Naviguant entre les époques, Barney’s Version retrace 40 ans de la vie d’un Juif montréalais qui, alors que celle-ci s’achève, ne sait pas très bien et nous non plus s’il l’a réussie ou non. Dans la vingtaine, il se marie à Rome avec Clara (Rachelle Lefevre), une gitane incandescente, puis il convole en justes noces avec une fille de bonne famille juive (Minnie Driver), mais, le jour de son mariage, il rencontre Miriam, la femme de sa vie (Rosamund Pike), qu’il épousera et avec qui il aura deux enfants. Une vie pas plus extraordinaire qu’une autre, sinon cette épée de Damoclès qui pend au-dessus de la tête de ce bon vivant angoissé (lire « qui aime un peu trop le scotch et les cigares qui lui font oublier ses propres limites ») : a-t-il, oui ou non, tué son meilleur ami, surnommé Boogie (Scott Speedman), écrivain aussi talentueux que torturé?
Au-delà des tribulations de son anti-héros, Barney’s Version, c’est d’abord l’histoire d’un homme qui a vécu deux grandes histoires d’amour : celle avec sa femme, idéalisée, belle sans qu’elle en joue, présente sans être étouffante, compréhensive sans être aveugle, et celle avec son père (Dustin Hoffman), flic à la retraite, noceur invétéré, truculent et lucide. Le film s’ancre dans ces deux relations, fondamentales, inébranlables au-delà des errements d’un fils, d’un mari qui, parfois, se cherche là où il n’est pas. Tout le reste ex-femmes, amis, collègues et même enfants n’est que bruit ambiant. Si, dans le livre, ce « bruit » prend chair et nourrit le cur du récit, dans le film, il peine à s’incarner. Bien que Richard J. Lewis, le réalisateur, multiplie les ellipses pour arriver à un film de 134 minutes, le cinéma ne peut rivaliser avec le pouvoir d’évocation de la littérature et, hormis, Miriam et le père de Barney, les autres personnages, pourtant essentiels au récit, restent à l’état d’ébauche. Une fois n’est pas coutume, on regretterait presque la courageuse décision du cinéaste de ne pas utiliser la sempiternelle narration en voix-off qui, ici, aurait lié tous les éléments du film bien mieux qu’une mise en scène un peu plate.
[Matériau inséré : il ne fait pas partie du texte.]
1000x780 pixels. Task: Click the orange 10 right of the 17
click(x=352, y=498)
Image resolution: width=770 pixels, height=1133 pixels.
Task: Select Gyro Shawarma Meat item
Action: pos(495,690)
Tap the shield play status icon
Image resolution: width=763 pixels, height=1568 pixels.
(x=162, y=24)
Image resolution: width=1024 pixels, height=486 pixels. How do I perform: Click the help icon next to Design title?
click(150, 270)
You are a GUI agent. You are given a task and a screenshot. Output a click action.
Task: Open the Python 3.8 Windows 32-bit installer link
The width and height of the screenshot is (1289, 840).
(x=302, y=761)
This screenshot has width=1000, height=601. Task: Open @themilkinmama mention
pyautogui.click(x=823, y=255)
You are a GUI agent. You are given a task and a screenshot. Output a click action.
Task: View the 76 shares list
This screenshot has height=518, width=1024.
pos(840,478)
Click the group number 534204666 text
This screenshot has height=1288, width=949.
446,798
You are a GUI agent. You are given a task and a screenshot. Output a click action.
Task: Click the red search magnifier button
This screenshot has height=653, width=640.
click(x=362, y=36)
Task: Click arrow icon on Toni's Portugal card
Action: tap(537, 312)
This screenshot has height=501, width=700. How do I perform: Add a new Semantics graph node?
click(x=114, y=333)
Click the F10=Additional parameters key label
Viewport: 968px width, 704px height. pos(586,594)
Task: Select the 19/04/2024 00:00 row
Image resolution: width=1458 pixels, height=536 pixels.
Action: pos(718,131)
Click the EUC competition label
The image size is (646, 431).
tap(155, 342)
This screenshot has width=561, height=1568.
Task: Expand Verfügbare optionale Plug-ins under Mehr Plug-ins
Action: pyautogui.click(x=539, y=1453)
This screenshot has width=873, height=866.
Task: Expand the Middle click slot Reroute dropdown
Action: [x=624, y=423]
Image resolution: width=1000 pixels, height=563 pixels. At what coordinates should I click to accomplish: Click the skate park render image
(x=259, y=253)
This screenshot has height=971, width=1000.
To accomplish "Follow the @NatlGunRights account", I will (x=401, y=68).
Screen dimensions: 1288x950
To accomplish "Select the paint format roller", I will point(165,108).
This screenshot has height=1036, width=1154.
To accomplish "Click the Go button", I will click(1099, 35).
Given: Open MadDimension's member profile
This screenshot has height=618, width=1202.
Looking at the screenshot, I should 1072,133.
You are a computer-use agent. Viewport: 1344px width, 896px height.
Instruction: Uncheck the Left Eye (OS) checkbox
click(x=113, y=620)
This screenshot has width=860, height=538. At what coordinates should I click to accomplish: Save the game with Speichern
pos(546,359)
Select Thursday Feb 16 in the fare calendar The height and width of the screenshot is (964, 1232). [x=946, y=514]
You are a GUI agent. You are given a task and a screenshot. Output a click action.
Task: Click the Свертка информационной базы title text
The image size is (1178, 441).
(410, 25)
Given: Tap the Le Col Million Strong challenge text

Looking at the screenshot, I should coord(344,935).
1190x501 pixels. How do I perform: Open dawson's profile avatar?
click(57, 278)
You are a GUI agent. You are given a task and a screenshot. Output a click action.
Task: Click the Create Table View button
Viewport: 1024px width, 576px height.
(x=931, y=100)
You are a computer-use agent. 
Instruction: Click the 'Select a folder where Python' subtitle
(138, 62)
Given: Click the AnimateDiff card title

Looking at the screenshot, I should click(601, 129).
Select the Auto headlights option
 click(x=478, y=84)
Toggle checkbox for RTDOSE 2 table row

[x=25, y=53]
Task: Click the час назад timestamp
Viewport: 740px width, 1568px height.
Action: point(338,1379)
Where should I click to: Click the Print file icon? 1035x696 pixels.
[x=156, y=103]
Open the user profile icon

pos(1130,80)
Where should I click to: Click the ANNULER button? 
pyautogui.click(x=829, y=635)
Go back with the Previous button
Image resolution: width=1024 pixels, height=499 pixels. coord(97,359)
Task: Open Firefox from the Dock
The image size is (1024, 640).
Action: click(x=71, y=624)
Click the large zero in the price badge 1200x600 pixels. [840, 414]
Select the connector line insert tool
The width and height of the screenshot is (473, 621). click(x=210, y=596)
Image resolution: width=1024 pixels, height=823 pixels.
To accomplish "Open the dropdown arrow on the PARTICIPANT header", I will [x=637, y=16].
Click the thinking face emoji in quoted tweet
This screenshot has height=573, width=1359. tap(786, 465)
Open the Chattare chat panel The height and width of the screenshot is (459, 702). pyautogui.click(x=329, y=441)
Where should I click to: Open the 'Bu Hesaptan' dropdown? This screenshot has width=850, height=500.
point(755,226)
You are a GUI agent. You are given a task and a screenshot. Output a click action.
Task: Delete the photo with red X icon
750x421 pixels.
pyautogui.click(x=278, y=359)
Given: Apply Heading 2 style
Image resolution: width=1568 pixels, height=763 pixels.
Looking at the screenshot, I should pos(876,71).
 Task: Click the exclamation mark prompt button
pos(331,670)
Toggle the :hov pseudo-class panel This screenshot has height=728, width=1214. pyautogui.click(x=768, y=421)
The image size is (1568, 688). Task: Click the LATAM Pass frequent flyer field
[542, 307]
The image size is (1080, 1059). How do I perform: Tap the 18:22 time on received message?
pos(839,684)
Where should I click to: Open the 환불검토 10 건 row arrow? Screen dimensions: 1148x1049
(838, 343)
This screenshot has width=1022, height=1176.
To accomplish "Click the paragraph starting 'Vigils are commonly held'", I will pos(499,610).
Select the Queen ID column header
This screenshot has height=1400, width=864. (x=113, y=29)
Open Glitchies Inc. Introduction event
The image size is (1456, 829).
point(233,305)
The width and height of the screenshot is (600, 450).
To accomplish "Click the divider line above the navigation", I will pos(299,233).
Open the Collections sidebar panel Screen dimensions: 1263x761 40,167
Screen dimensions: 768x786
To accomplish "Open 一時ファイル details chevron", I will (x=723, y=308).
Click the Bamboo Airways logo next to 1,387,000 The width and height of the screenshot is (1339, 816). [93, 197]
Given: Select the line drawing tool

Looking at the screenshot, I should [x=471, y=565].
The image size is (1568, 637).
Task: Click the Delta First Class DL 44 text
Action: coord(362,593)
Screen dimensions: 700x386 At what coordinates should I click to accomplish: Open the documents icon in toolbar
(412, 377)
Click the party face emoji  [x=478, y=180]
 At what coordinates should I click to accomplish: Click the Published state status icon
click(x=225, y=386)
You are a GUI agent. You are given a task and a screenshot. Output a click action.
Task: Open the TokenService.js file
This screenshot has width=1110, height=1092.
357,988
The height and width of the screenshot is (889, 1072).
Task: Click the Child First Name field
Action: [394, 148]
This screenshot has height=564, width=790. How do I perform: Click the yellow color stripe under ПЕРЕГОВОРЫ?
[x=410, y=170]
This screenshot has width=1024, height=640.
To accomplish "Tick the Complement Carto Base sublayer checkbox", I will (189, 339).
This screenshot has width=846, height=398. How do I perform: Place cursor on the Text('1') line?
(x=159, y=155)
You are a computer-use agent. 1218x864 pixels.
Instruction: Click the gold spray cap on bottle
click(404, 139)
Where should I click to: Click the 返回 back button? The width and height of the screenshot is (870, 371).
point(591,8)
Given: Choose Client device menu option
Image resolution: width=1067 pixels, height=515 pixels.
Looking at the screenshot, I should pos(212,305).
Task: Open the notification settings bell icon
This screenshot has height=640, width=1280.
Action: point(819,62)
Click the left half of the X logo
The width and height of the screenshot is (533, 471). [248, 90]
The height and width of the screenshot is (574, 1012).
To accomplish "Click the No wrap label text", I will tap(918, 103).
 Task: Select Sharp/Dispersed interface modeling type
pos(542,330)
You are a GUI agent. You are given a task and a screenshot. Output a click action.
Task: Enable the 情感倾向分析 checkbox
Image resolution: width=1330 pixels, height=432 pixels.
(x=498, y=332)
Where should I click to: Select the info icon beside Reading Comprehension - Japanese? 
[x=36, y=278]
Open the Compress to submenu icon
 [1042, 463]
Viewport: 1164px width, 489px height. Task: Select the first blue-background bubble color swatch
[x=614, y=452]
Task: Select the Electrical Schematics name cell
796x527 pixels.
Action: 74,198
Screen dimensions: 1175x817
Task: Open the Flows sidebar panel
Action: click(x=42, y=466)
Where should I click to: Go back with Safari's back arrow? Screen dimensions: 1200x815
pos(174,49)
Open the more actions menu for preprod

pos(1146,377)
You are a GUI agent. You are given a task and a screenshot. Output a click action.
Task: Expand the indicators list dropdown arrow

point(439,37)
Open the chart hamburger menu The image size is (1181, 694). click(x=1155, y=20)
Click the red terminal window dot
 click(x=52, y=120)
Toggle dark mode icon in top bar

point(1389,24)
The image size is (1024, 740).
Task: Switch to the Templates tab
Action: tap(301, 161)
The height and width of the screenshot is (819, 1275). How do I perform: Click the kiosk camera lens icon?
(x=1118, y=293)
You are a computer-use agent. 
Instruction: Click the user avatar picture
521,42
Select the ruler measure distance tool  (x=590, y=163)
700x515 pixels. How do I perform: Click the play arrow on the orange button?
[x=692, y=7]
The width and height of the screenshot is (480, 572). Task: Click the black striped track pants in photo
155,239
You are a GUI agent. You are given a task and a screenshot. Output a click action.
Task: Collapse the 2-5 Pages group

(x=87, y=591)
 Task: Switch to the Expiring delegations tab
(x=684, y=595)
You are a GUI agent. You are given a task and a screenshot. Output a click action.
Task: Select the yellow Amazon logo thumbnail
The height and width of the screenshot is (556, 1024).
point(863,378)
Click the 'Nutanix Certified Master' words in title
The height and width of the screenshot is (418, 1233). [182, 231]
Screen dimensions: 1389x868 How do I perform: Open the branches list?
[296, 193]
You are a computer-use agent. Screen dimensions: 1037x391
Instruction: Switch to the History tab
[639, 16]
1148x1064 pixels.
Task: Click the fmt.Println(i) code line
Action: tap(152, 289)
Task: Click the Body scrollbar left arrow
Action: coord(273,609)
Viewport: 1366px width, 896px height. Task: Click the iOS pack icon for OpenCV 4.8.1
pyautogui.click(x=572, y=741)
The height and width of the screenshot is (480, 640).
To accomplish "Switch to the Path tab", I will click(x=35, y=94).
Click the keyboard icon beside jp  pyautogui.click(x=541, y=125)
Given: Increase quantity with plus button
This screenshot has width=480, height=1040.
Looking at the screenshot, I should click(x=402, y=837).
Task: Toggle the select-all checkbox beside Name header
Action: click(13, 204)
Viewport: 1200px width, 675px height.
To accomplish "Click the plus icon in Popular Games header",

Malgré ce manque de mordant et de point de vue, Barney’s Version vaut le détour pour plusieurs raisons. D’abord pour la peinture d’un Montréal juif anglophone qu’on voit peu sur nos écrans, puis pour les caméos de cinéastes (Egoyan, Cronenberg, Kotcheff et même Arcand, dans le rôle d’un serveur du Ritz!) et, surtout, pour Paul Giamatti. C’est peu de dire que le film repose entièrement sur ses épaules. Présent dans chaque plan, aussi crédible à 65 ans qu’à 25, il « est » Barney plus qu’il ne l’incarne, sans jamais forcer la note ni chercher à le rendre sympathique.
Du côté des bonus, les scènes coupées n’apportent pas grand-chose à la lecture du film, sinon de constater que le personnage de Clara a bel et bien été sacrifié. L’entrevue avec Mordecai Richler, jouant au billard et lisant des extraits du livre, est très courte, mais l’entretien de plus d’une heure entre Paul Giamatti et Annette Insdorf montre bien l’intelligence et l’esprit de cet acteur d’exception.